Ella se aferra con fuerza a mí, el rostro hundido en mi pecho. Sabía que no podría alzar la espada contra ella, así que esta es la única manera de salvarla, de salvarme. Comienzo a invocar y la Luz vibra, enredándose a mi alrededor, lenta, acumulándose, concentrando calor y presión en el aura que me circunda. Ivaine se remueve, inquieta, pero no se suelta.

“Porque yo no podía detener la muerte, ella se detuvo cortésmente por mí; en el carruaje cabíamos sólo nosotras … y la inmortalidad”


No me gustan las despedidas. No se me da bien decir adiós a la gente, y mucho menos a aquellos a los que amo. Con Ivaine, simplemente, nunca he podido. Jamás. Jamás he sido capaz de renunciar a ella. El resplandor dorado se ha vuelto más intenso. Le levanto la barbilla con una mano, amarrándome la desesperación, mientras la energía sagrada gira a nuestro alrededor, tintineante y cálida. Necesito estar seguro de que ella está segura… de que no hay más que decir. Ahí dentro solo hay una mirada de glaciar y el ceño fruncido.

Dioses, Ivaine. Mi amor. Cuánto te he amado… cuánto te amo.

La abrazo de nuevo, estrechándola esta vez como si quisiera partirla en dos. Cierro los ojos, y sin necesidad de una sola palabra, la Luz se desata. Ivaine se tensa entre mis brazos. Aflojo la presa brevemente y la siento arquearse hacia atrás, estremecerse y temblar. La hierba está calcinándose bajo la Consagración, los vocablos divinos salen de mis labios con facilidad. Los haces de luz pasan a través de ella, entonando sus gloriosos himnos y bañándola en el resplandor de Su gracia. Y se escucha el chasquido del metal al quebrarse cuando su hojarruna salta por los aires, partida por la mitad.

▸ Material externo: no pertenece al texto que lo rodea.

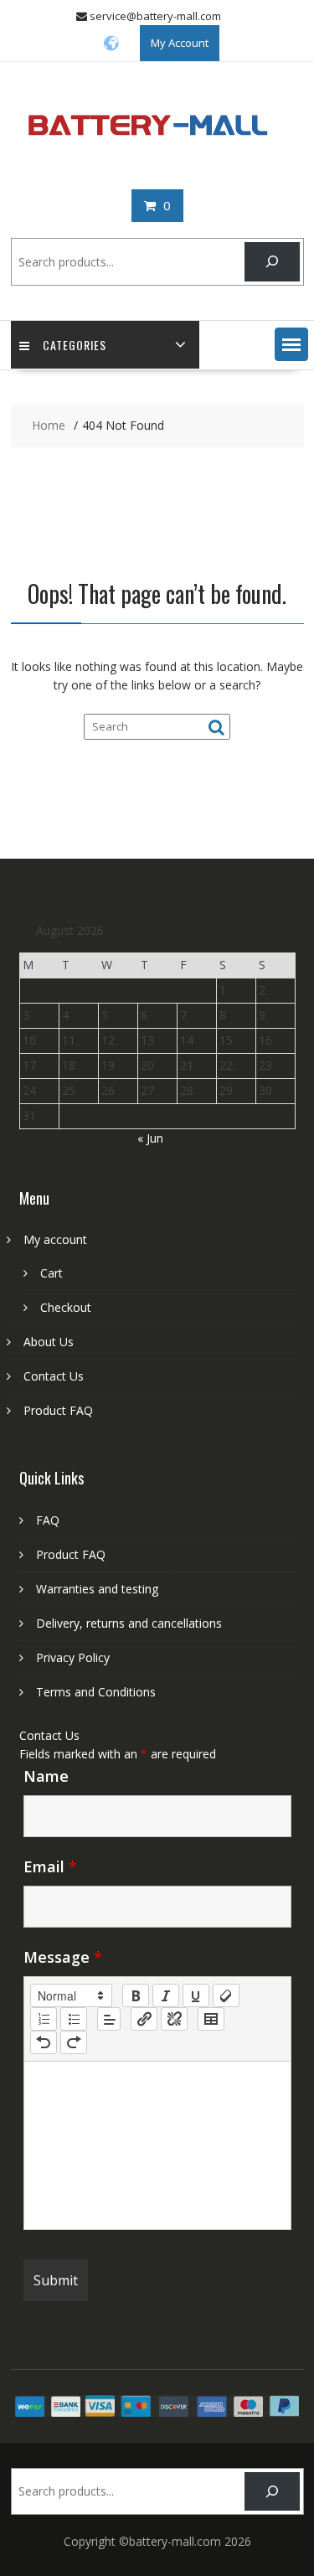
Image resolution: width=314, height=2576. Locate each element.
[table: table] (211, 2019)
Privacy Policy (73, 1657)
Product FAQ (58, 1410)
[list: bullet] (73, 2019)
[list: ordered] (43, 2019)
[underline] (196, 1995)
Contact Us (53, 1376)
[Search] (272, 261)
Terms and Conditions (96, 1692)
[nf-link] (144, 2019)
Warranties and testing (97, 1589)
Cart (51, 1273)
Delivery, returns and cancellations (129, 1623)
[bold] (135, 1995)
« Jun (150, 1138)
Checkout (65, 1307)
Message (62, 1957)
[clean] (226, 1995)
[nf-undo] (43, 2042)
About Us (48, 1342)
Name (46, 1776)
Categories (74, 345)
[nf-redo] (73, 2042)
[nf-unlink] (174, 2019)
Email (50, 1866)
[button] (291, 344)
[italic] (165, 1995)
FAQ (47, 1520)
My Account (179, 42)
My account (55, 1239)
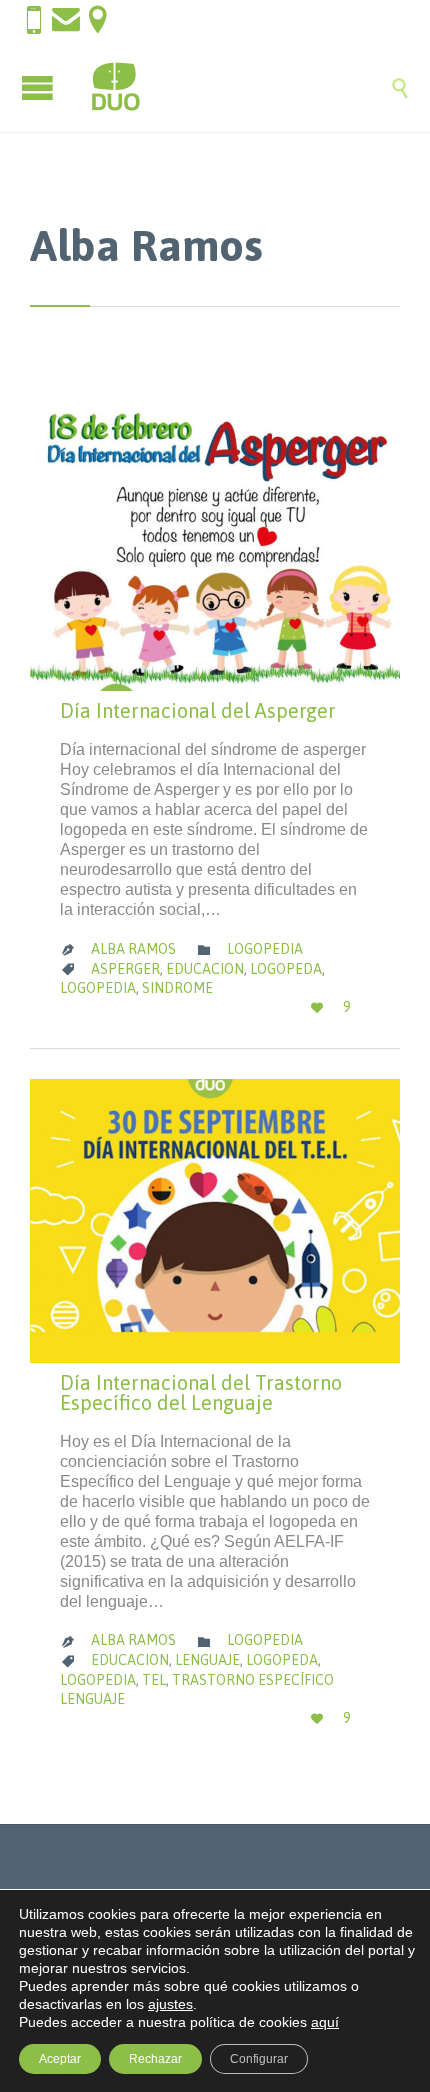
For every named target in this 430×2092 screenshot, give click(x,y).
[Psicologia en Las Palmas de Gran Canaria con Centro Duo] (235, 87)
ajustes (170, 2004)
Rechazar (155, 2059)
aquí (325, 2022)
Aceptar (60, 2059)
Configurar (259, 2059)
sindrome (177, 988)
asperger (125, 969)
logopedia (98, 988)
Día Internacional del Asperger (198, 710)
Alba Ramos (146, 245)
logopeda (286, 969)
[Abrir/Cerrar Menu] (40, 87)
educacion (205, 969)
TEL (154, 1680)
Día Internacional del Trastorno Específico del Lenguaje (201, 1392)
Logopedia (265, 949)
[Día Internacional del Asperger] (215, 549)
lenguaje (207, 1660)
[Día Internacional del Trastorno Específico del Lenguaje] (215, 1221)
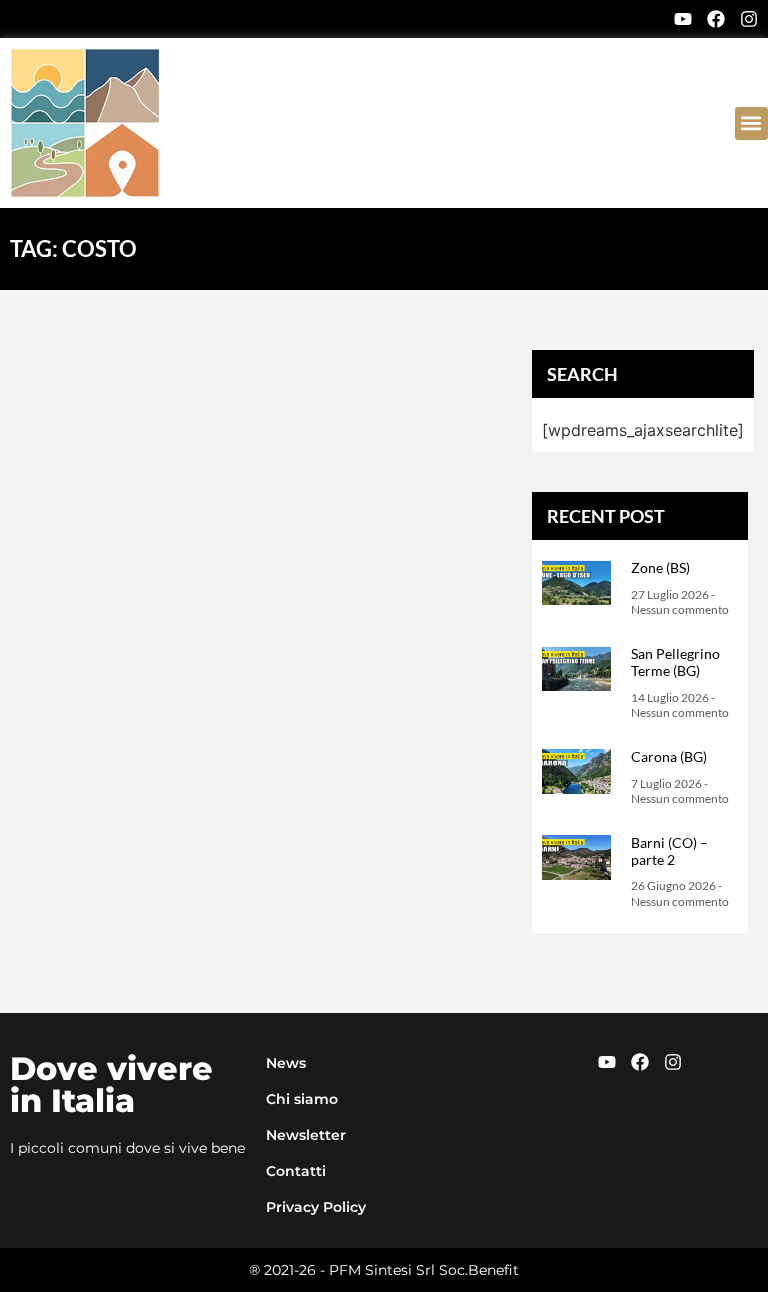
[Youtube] (683, 19)
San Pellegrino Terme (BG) (675, 662)
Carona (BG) (669, 756)
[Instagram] (749, 19)
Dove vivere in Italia (111, 1084)
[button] (751, 123)
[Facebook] (716, 19)
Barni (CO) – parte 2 (669, 851)
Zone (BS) (660, 567)
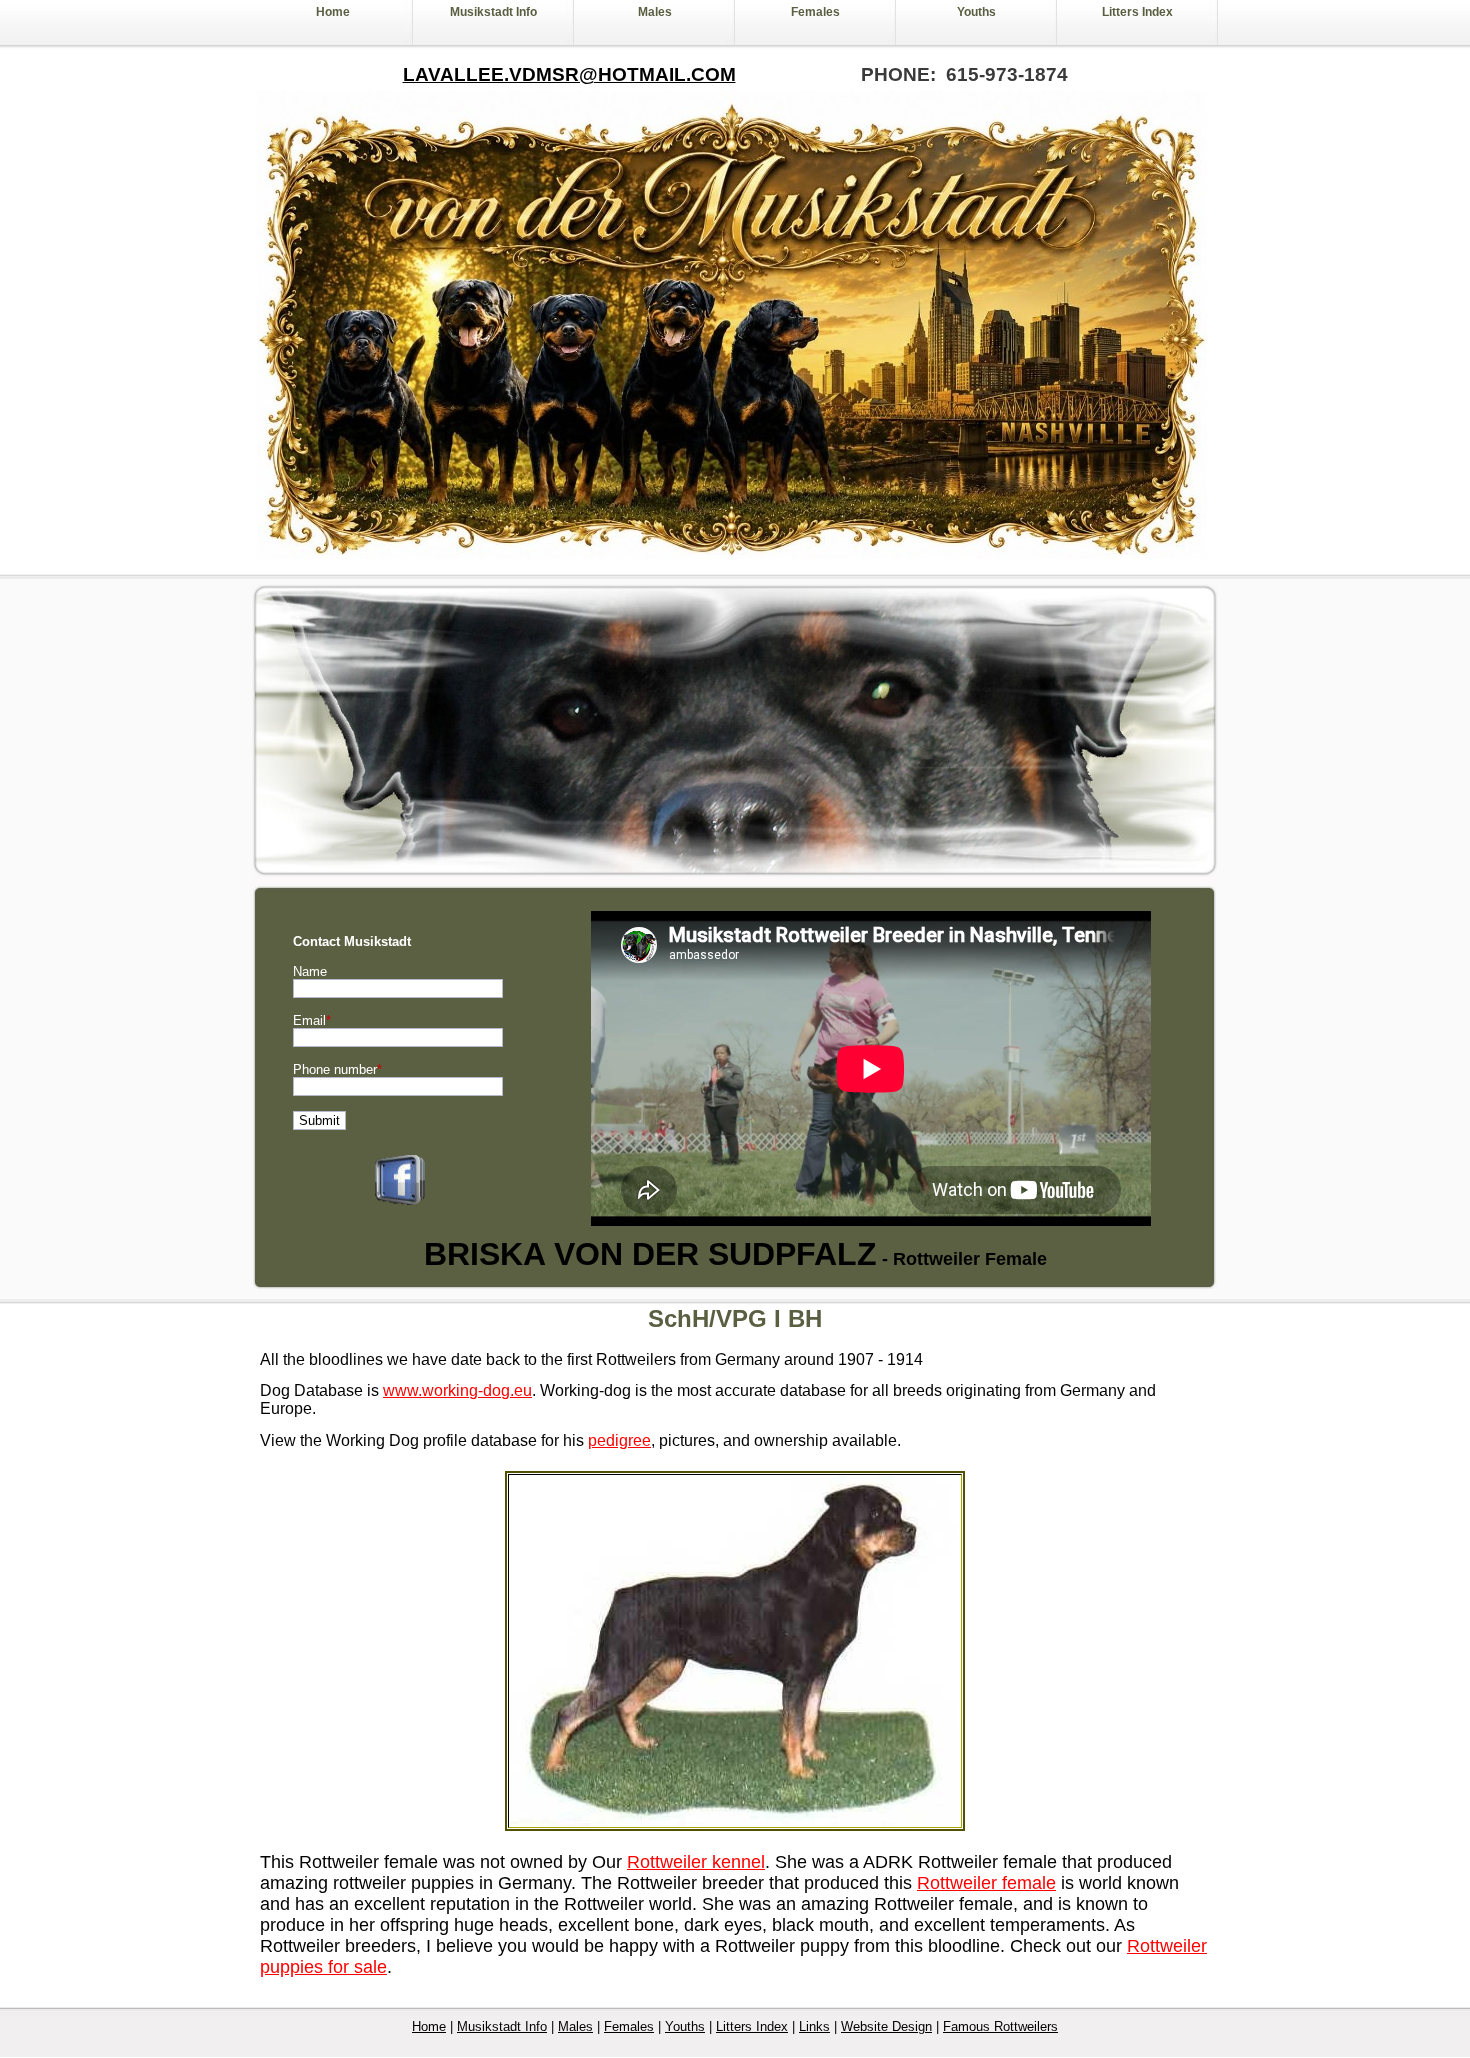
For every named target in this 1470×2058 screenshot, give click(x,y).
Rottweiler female (986, 1883)
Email (312, 1020)
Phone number (337, 1069)
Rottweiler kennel (696, 1862)
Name (310, 971)
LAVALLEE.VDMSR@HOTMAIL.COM (569, 74)
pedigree (619, 1440)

Tan pronto como viene, el fogonazo desaparece. Tomo aire en profundidad tras la canalización, sujetando a mi mujer entre los brazos.

Y entonces, me mira.

Mientras su cuerpo se desploma sobre mis rodillas al liberarse de la tensión del espasmo, sus ojos se fijan en los míos. Rojos como sangre coagulada. Rojos… entre las pestañas rojas, la sonrisa suave, las lágrimas rodando sobre sus mejillas, que han recuperado el color. Una mirada tranquila, de alivio y de paz. La vida estalla en ella, repentinamente, como por ensalmo, con todo el calor de su fuego y la energía de su respiración. La sangre brama en sus venas, de nuevo cálida.  Y su corazón está latiendo.

Rodeo su rostro con los dedos, incrédulo. No puedo respirar. Ivaine. Ivaine. Quiero llamarla, pero no me sale la voz del cuerpo, y cuando lo intento, veo que sus párpados se cierran. Y el estallido de vida, igual que vino, se marcha. Porque ahora mi amor está muriendo de verdad, y se marchita tan deprisa como floreció.

No, no. No.

- Ivaine…

Tengo que decírselo. El último aliento de Ivaine Harren se escapa entre sus labios. Me apresuro a atraparlo en un último beso desesperado, recogiéndolo como un tesoro. Sus labios son cálidos otra vez y me responden con un amago sutil y agotado. No quiero perderlo. Nada puede perderse. Joder, Ivaine… ¡Mierda! Tengo que decírselo. Un latido de su corazón, solo uno más…

- ¡Carandil!

Está lloviendo. Llueve… ¿son mis ojos? Mis ojos se derriten, se deshacen, diluvian. El otro latido. ¿Por qué no llega el otro latido? Su corazón se ha callado. Le peino los cabellos, le rozo las mejillas, con los dedos temblándome y el aliento encabritado. No me llega el aire a los pulmones. Su rostro está tibio. Ivaine sigue caliente pero ya está muerta. Está muerta y no se lo he dicho. No se lo he dicho. Mi corazón lo está gritando y no he sido capaz de decirlo.

Cuando empieza a llover de verdad, el mundo hace rato que ha desaparecido. No hay mundo, pero yo me quedo aquí. Me quedo aquí, con mis recuerdos, con mis lágrimas y el "te quiero" que no he conseguido pronunciar pudriéndome el alma. Me quedo aquí, abrazándola, dándole todos los besos que no le di y diciéndole todo lo que ya no puede oír. Me quedo aquí, hasta que venga Theron, y entonces nos llevaremos a Carandil al Norte. Allí donde nace la nieve, mi amor.

Donde fuiste feliz. Donde me hiciste feliz.